In many medical wards, a referral may be managed through diagnostic reasoning, the ordering of blood tests, or the adjustment of a pharmaceutical regimen. These are vital tasks requiring immense cognitive training, but they are often consultations that can be concluded within a certain period of time.

In contrast, an on-call shift for a Dental Officer or an OMFS registrar is inherently procedure-dominant. When the ‘call’ goes off at 2:00 AM, it is rarely for a ‘chat’. It is for a physical, manual, and surgical intervention. If a dental officer has four cases in a night, they are not ‘seeing’ four patients; they are operating on four patients. In our field, a single case can, and often does, take three to four hours of meticulous labour under intense surgical lights.

Let us break down what those ‘four cases’ may actually look like in a typical night for an on-call dental officer team. These are the procedures that the public, and often our medical peers, rarely see behind the closed doors of the emergency treatment room.

The Mandibular and Dentoalveolar Fracture

When a patient arrives after a motor vehicle accident or a physical assault with a broken jaw, the treatment is not as simple as applying a plaster cast. Because the jaw is dynamic, moving thousands of times a day for speech and mastication, it requires rigid or semi-rigid stabilization. This often involves the placement of arch bars or eyelet wiring. For the uninitiated, this is a grueling process of individually wiring stainless steel bars to the patient’s teeth, then using wires to lock the upper and lower jaws together. This procedure must be done with extreme precision to ensure the patient’s bite (occlusion) returns to its original state. A discrepancy of even one millimetre can lead to permanent functional disability and chronic pain. This procedure alone, performed on a distressed patient in an emergency setting, can take hours of intense work.

Complex Soft Tissue Reconstruction

The face is the most vascularized and aesthetically sensitive part of the human body. When a dental surgeon is called for the suturing of lacerations, they are not just closing a wound. They are performing a reconstruction.

Lacerations involving the lips, cheeks, and facial areas require a layered approach. We must identify and approximate muscle layers to ensure the patient retains the ability to smile or pucker their lips. We use sutures thinner than a human hair to minimize scarring, knowing that the patient’s self-esteem and social identity depend on the result.

Deep Space Infections

Perhaps the most critical cases involve the management of spreading odontogenic infections. A simple toothache can, within hours, track into the submandibular or parapharyngeal spaces. This leads to conditions like Ludwig’s angina, where the floor of the mouth swells so severely that it pushes the tongue upward and backward, completely obstructing the airway.

When a dental officer manages such a case, they are in a race against time. They must perform an incision and drainage (I&D), navigating the vital structures of the neck to release the pus and pressure. This is high-stakes surgery where the margin for error is zero.

We must also address the fatigue that accompanies procedure-based work. In the middle of wiring a jaw or suturing a severed lip, the surgeon is locked in. There is a physical toll to standing in a hunched position for several hours, peering through surgical loupes, maintaining a steady hand despite the adrenaline and the exhaustion.

The healthcare system is a collaborative ecosystem, not a competition. Professional maturity is the ability to recognize that every specialty has its own heavy lifting. To belittle a colleague’s workload based on a misunderstanding of their scope of practice is a failure of professional character. It creates an environment of resentment among young dental officers who already feel undervalued by the system.

Respect is not a finite resource. By affording it to our colleagues in the maxillofacial field, we strengthen the entire fabric of the healthcare system. The mouth is part of the body, and the surgeon who tends to it is an indispensable part of the medical team.

Source data:

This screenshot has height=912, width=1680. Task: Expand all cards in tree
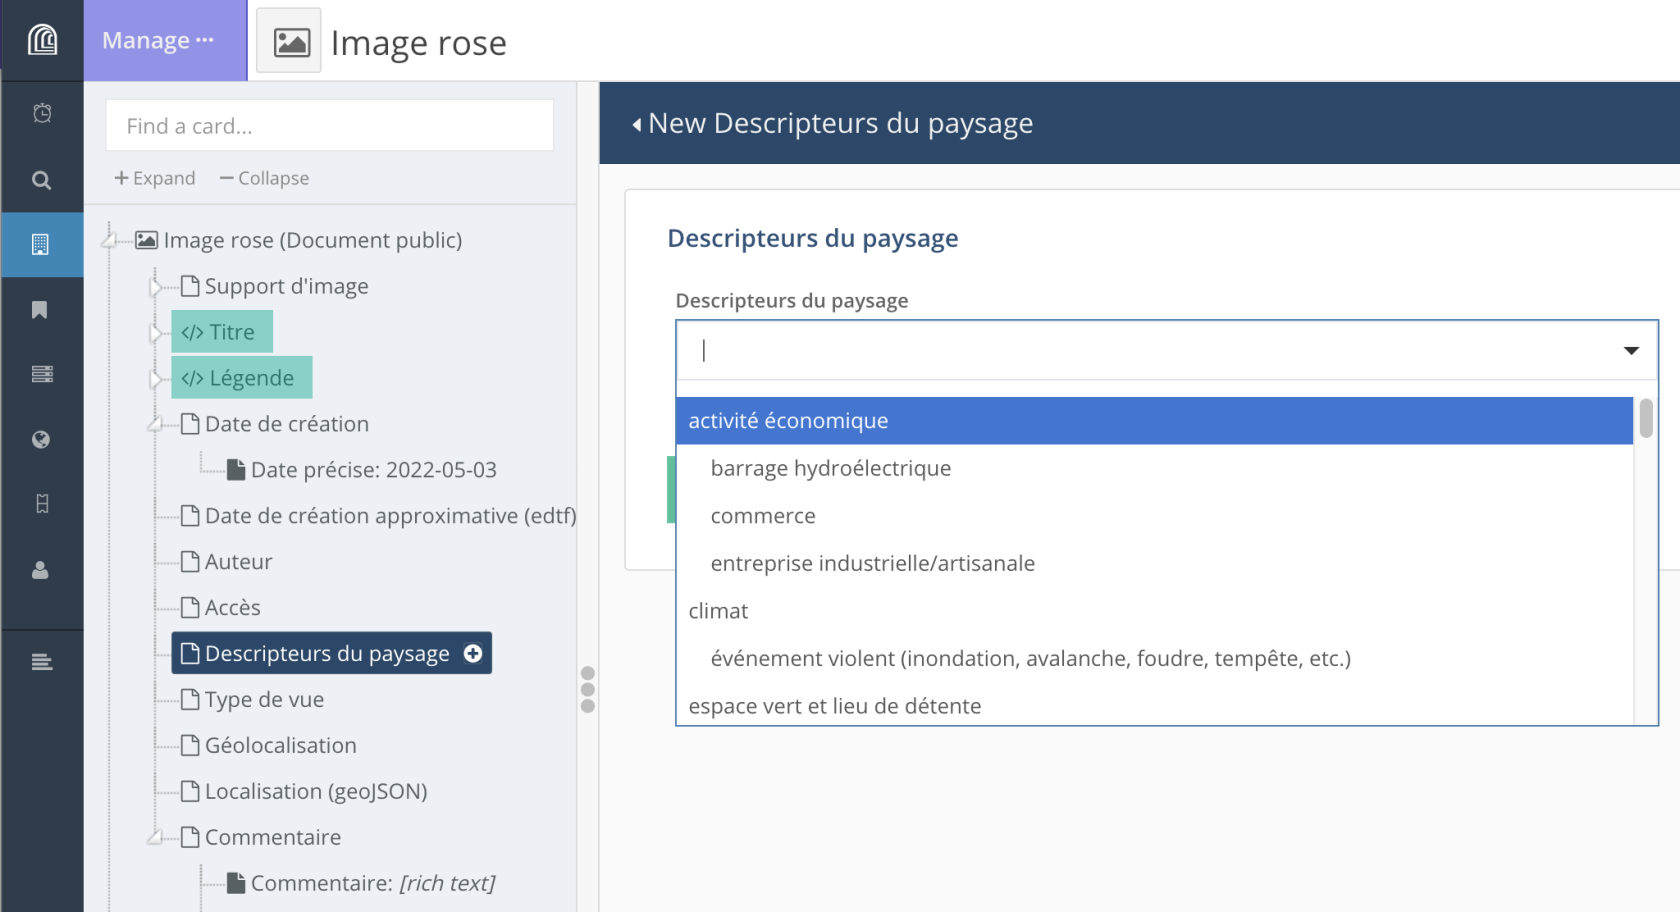tap(155, 178)
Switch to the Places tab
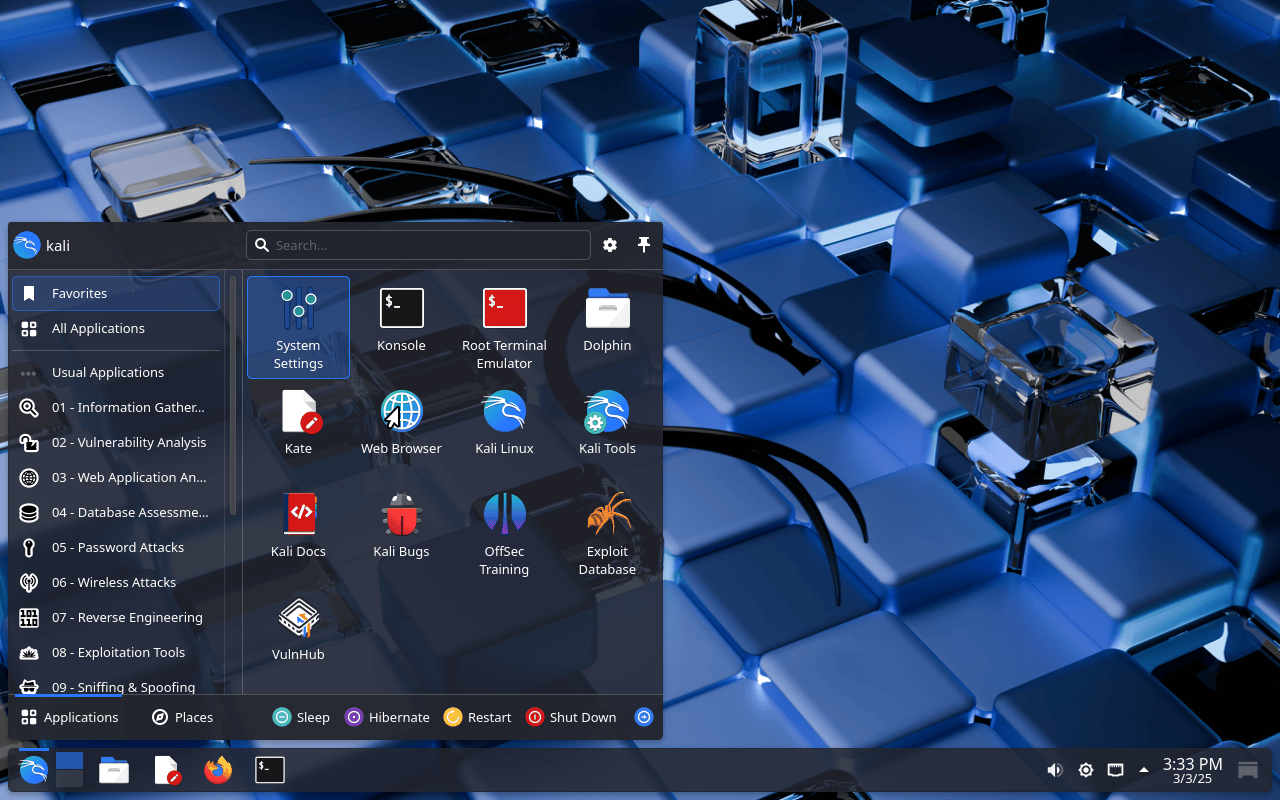 click(x=181, y=717)
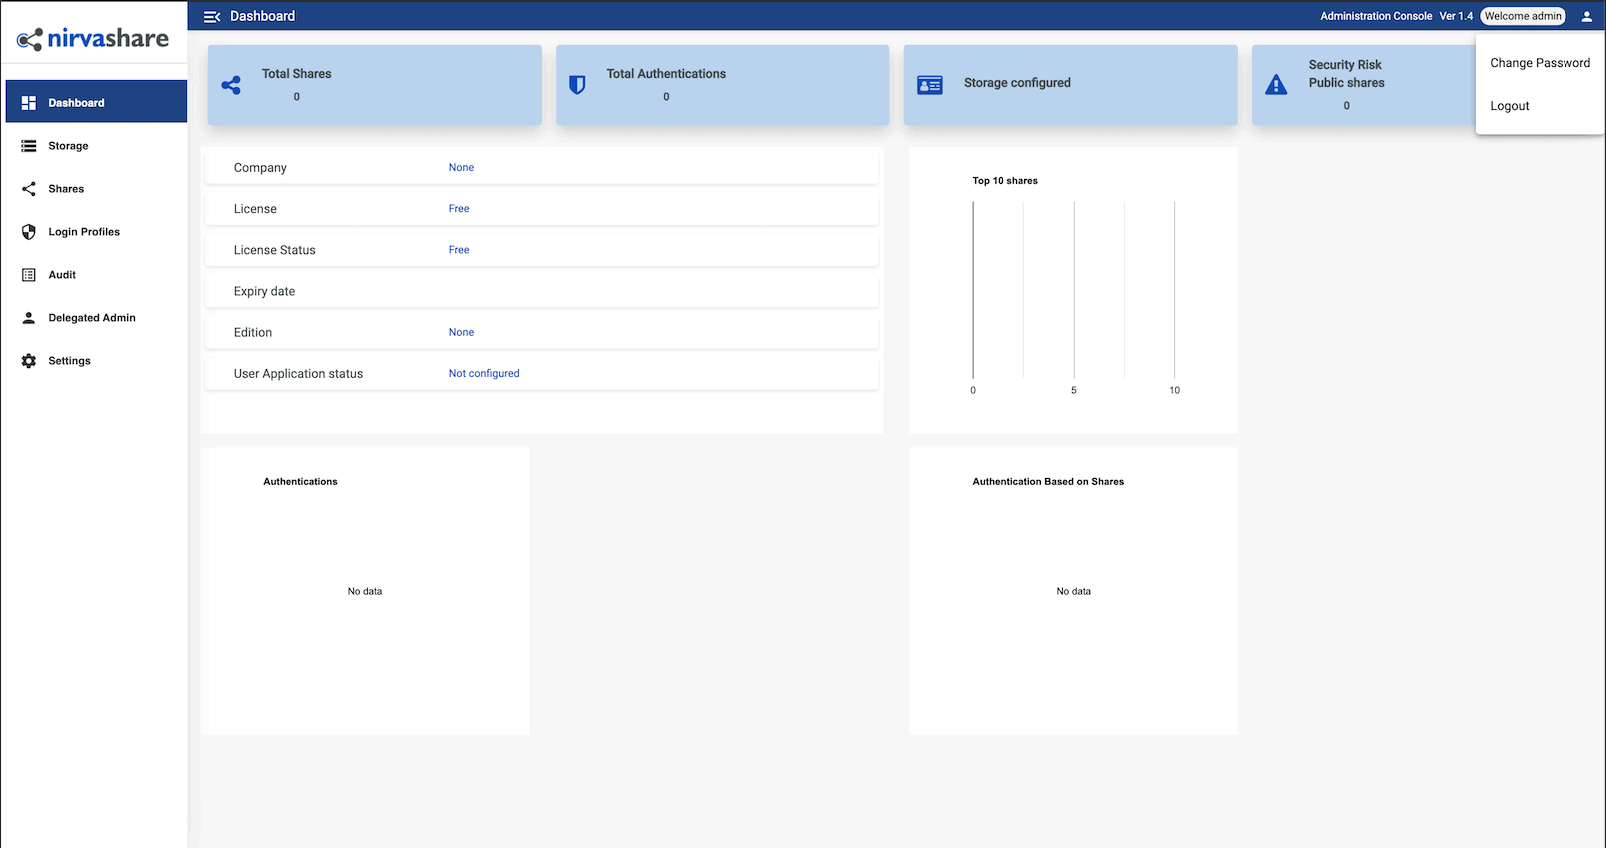This screenshot has width=1606, height=848.
Task: Click the Total Authentications shield icon
Action: point(577,85)
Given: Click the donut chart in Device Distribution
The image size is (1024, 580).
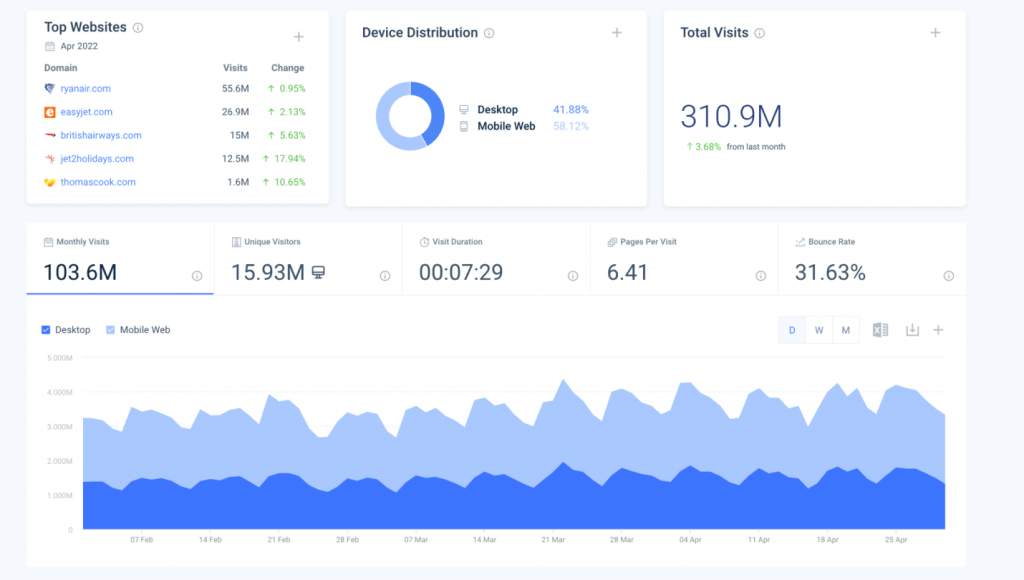Looking at the screenshot, I should [x=410, y=115].
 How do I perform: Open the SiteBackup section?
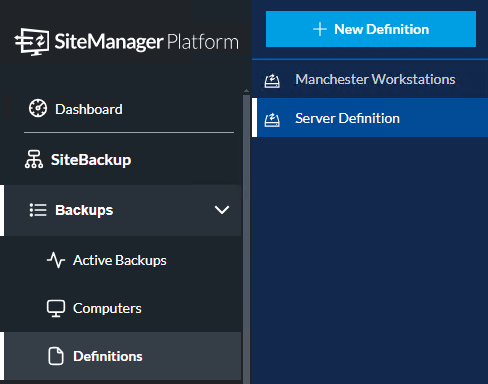(91, 160)
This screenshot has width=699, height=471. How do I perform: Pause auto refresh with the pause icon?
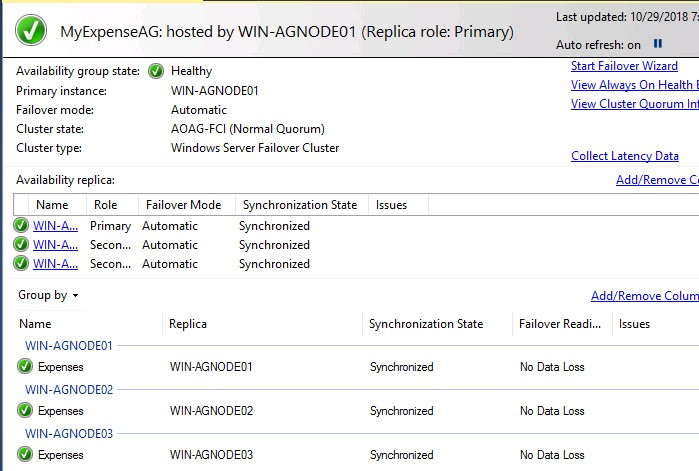pyautogui.click(x=658, y=44)
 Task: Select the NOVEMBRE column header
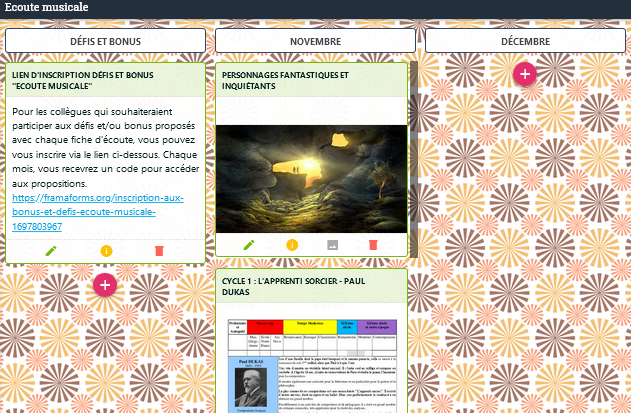coord(315,41)
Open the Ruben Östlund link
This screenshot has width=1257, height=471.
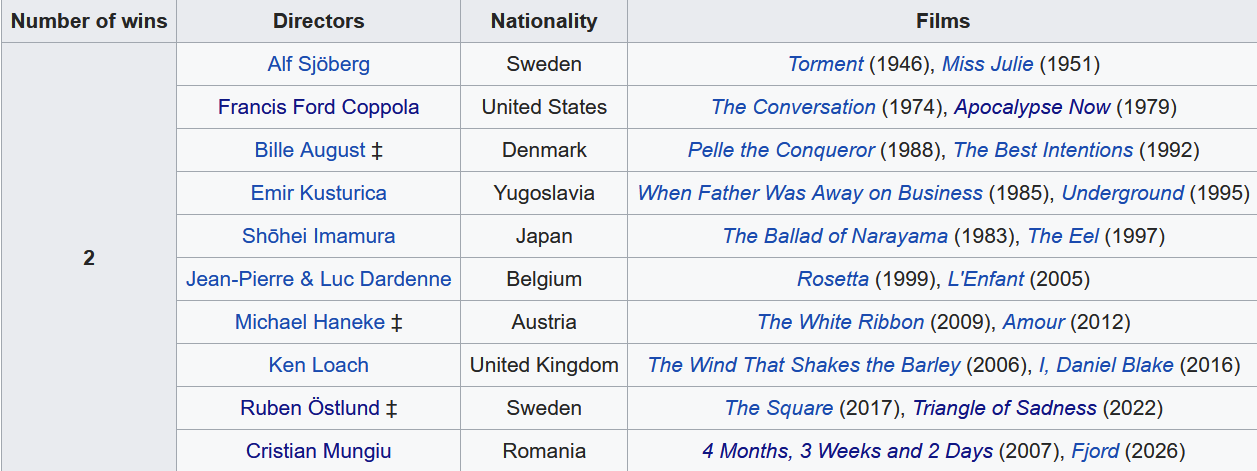click(x=310, y=408)
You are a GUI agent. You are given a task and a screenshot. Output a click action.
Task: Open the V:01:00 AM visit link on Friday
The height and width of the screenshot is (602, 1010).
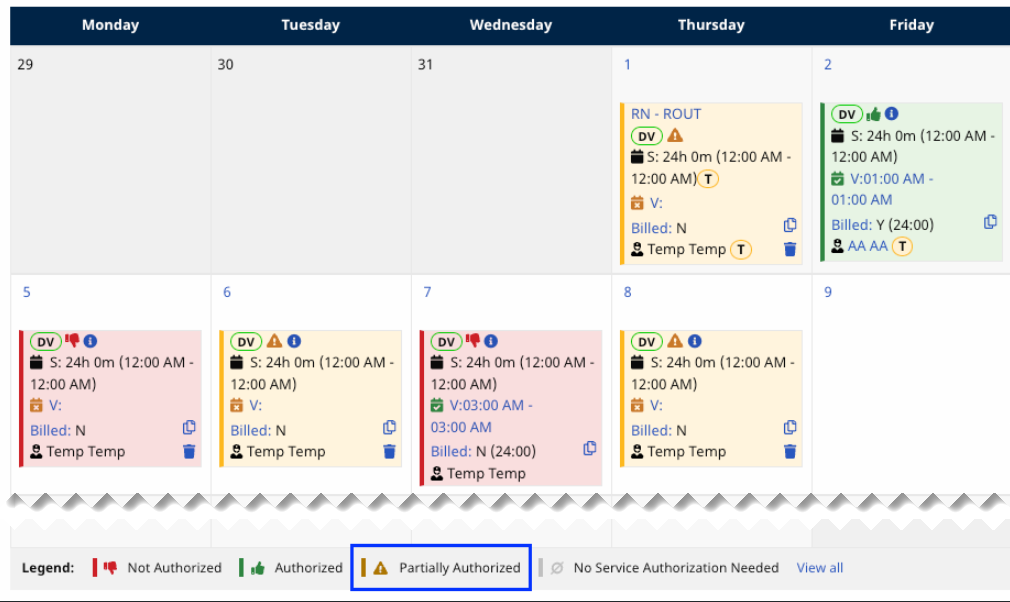pos(888,178)
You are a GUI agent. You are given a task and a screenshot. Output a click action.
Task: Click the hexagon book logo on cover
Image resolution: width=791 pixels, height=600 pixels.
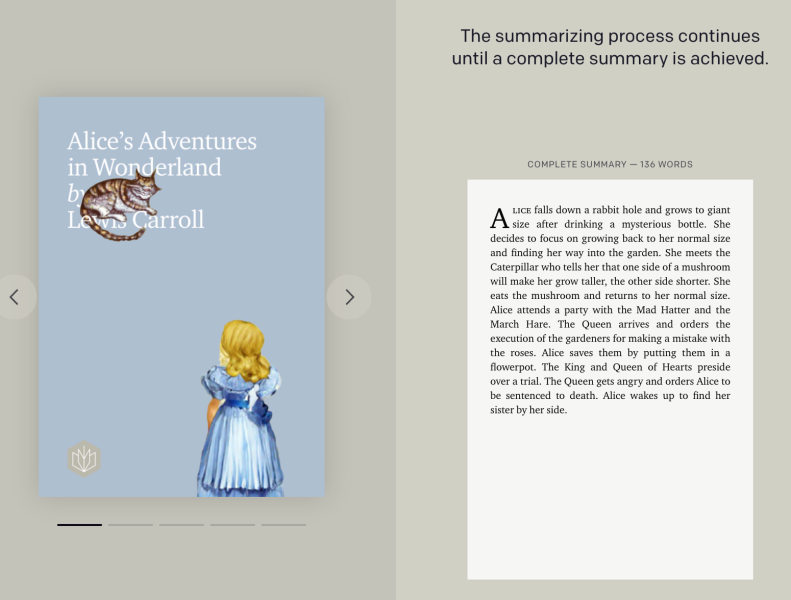point(85,460)
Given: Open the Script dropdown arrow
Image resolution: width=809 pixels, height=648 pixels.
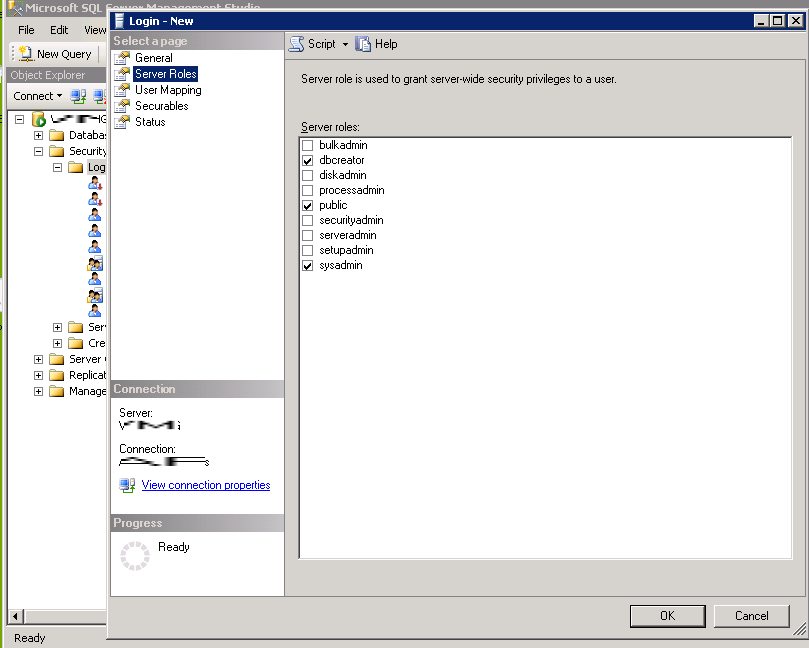Looking at the screenshot, I should coord(345,44).
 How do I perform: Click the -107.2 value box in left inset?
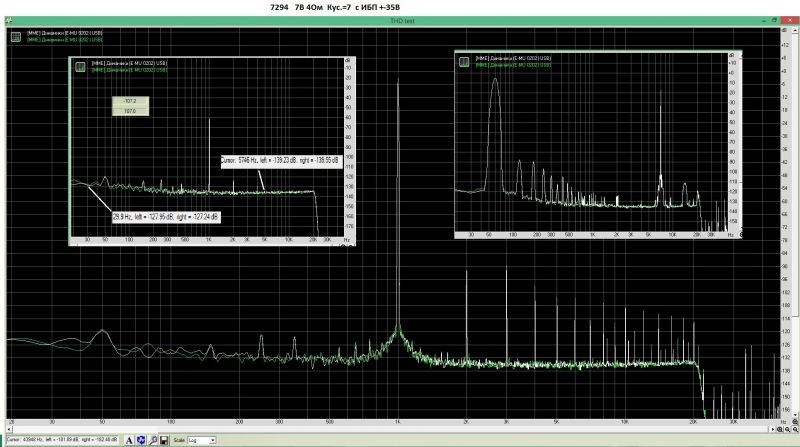[130, 102]
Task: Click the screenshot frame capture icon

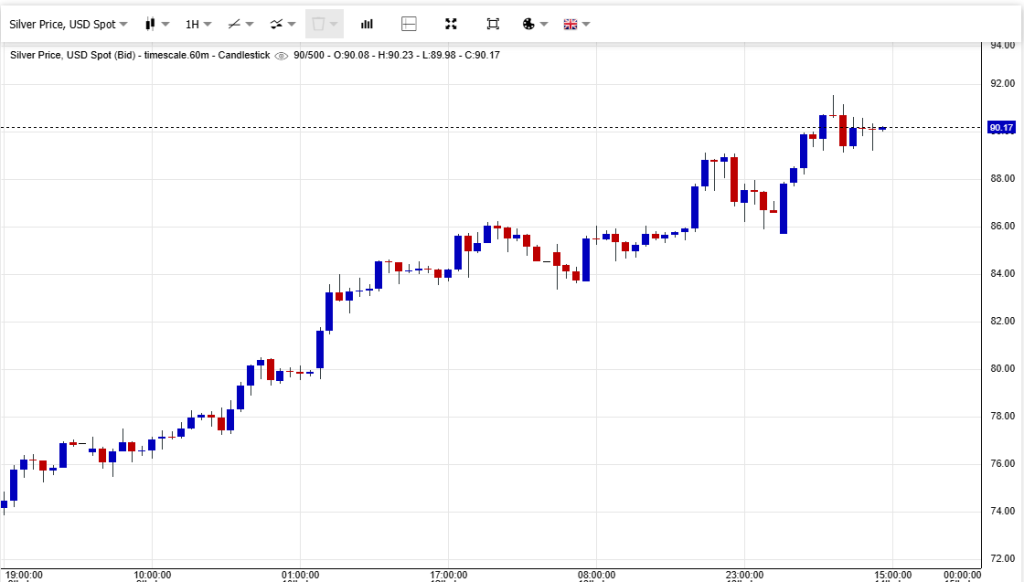Action: tap(492, 23)
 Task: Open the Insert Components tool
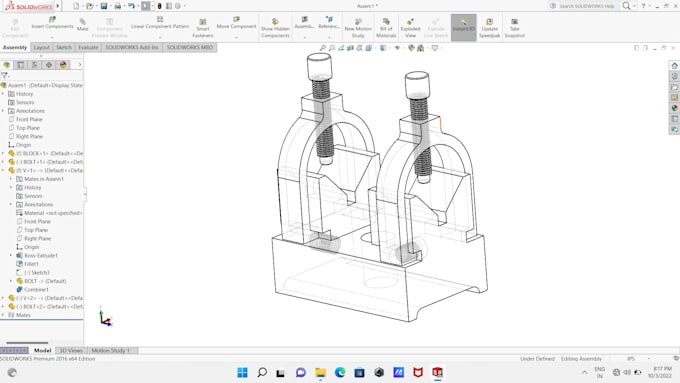52,23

Work task 1: In the article on dental on-call shifts, how long can a single case take?
Work task 2: List the section headings in the article on dental on-call shifts.

Output 1: Three to four hours.

Output 2: The Mandibular and Dentoalveolar Fracture; Complex Soft Tissue Reconstruction; Deep Space Infections